** Record set follows **
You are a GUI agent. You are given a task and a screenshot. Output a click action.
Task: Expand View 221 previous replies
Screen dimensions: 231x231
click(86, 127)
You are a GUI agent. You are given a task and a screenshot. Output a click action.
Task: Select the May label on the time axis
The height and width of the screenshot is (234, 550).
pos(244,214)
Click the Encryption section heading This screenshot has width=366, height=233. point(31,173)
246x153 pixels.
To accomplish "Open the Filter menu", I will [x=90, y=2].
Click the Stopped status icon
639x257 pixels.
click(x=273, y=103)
** End of Record set **
** Record set follows **
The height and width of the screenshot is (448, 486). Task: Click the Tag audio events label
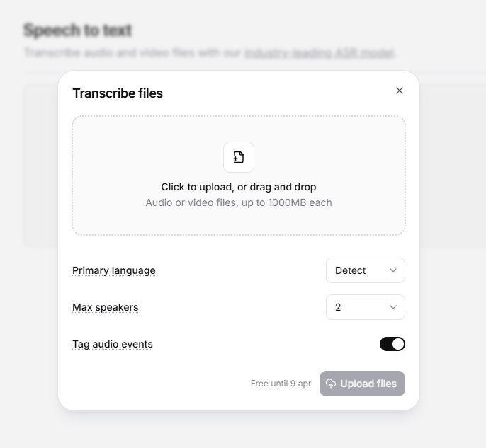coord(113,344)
** End of Record set **
#### Exercise aim:
Everything from the line with "Task: Expand View 221 previous replies" through the line with "246x153 pixels." should be written out exactly as it appears above, end lines included, and nothing outside that range.

#### Response to the exercise:
Task: Expand View 221 previous replies
Screen dimensions: 231x231
click(86, 127)
You are a GUI agent. You are given a task and a screenshot. Output a click action.
Task: Select the May label on the time axis
The height and width of the screenshot is (234, 550).
pos(244,214)
Click the Encryption section heading This screenshot has width=366, height=233. point(31,173)
246x153 pixels.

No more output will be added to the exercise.